La rentrée scolaire s’annonce difficile : d’après Midi Libre, « au niveau national, ce sont environ 17 % des postes qui ne sont pas pourvus dans les premier et second degrés. Autant de postes ouverts aux contractuels1 ». En réalité, la pénurie de personnels n’est pas propre à l’éducation : pénurie de soignants dans la santé, difficultés des restaurateurs pour trouver du personnel qualifié, pénurie de chauffeurs de bus scolaires… un grand nombre de secteurs sont concernés.

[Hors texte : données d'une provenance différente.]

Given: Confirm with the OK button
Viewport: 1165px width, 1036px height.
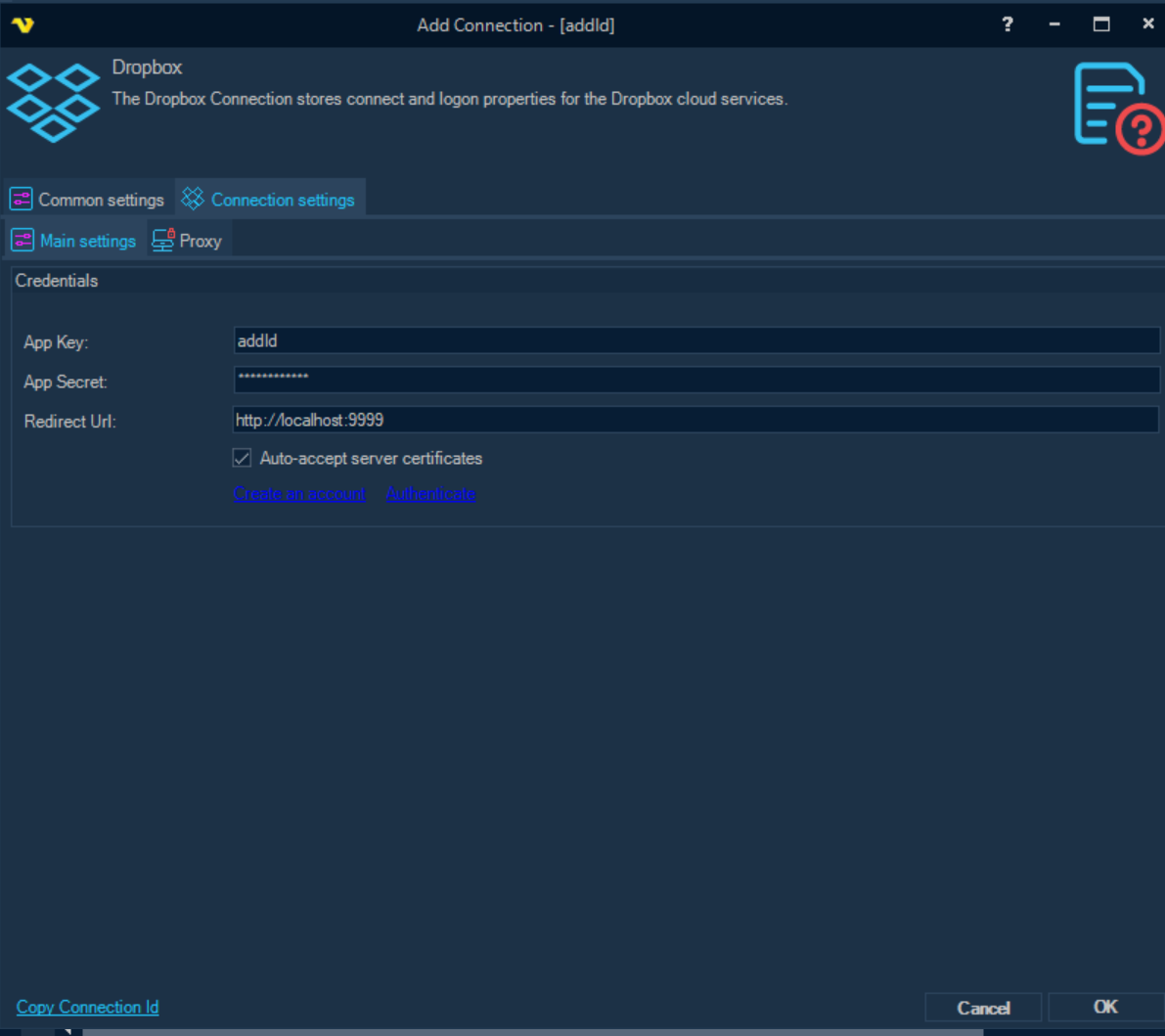Looking at the screenshot, I should tap(1104, 1007).
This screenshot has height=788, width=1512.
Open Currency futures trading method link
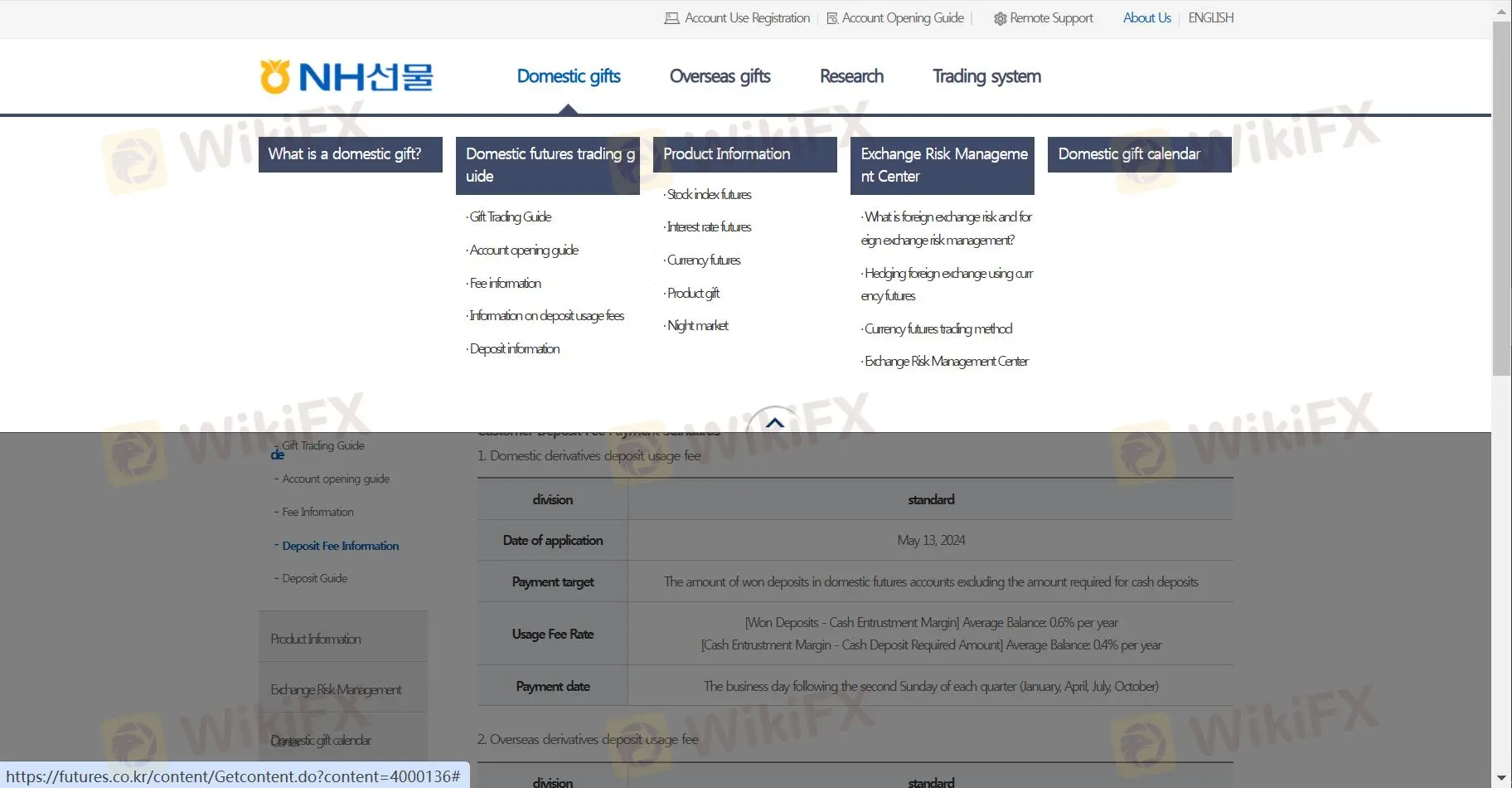(938, 328)
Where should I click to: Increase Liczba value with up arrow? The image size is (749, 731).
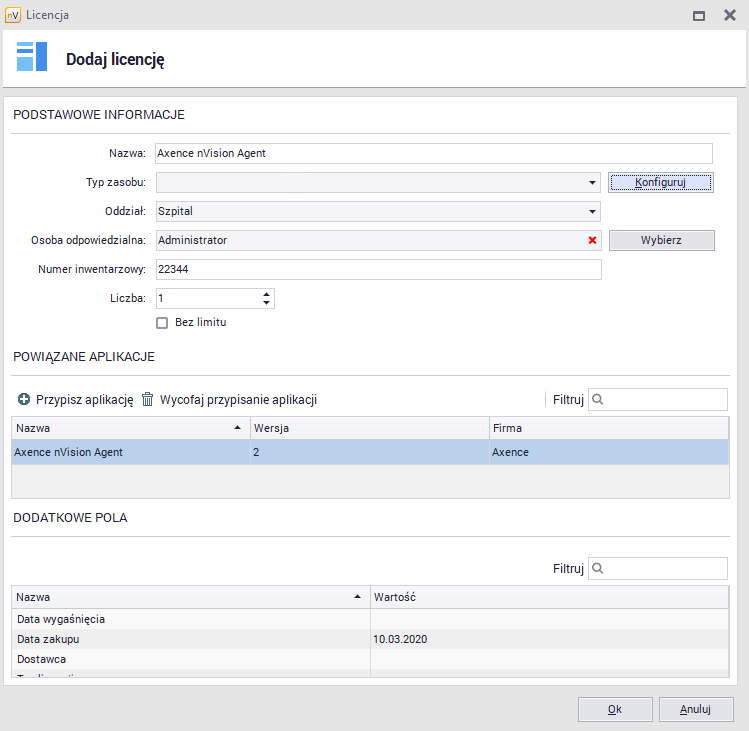pos(266,294)
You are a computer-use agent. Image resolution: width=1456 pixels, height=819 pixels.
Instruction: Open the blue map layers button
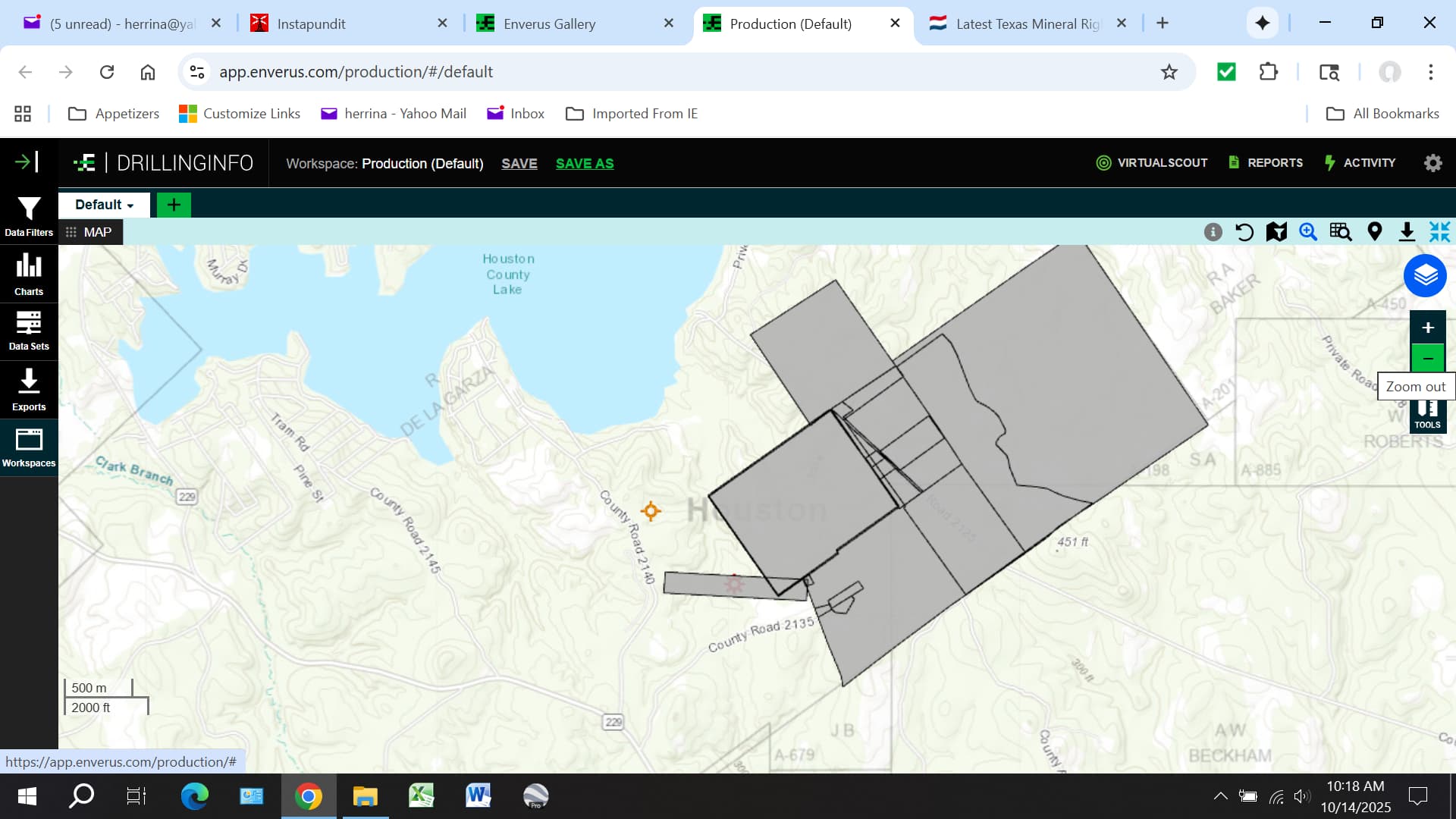click(1425, 276)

Le taux de chômage de la France est de 7, 1 % (Insee) au second trimestre 2022. Il n’a jamais été aussi bas en presque dix ans, le précédent record (6, 9 %) se situant juste avant la crise financière de 2008. Dans ces conditions, le cliché selon lequel la France serait un pays de fainéants tombe : les gens n’ont pas cessé de travailler pour profiter des allocations chômage, ils ont simplement changé de secteur. De nombreux indicateurs confirment cette intuition, comme le taux historiquement élevé de démission (plus de 500 000 au premier trimestre 20222, un taux qui n’avait pas été atteint depuis 2008) tandis que le taux d’emploi est en légère hausse.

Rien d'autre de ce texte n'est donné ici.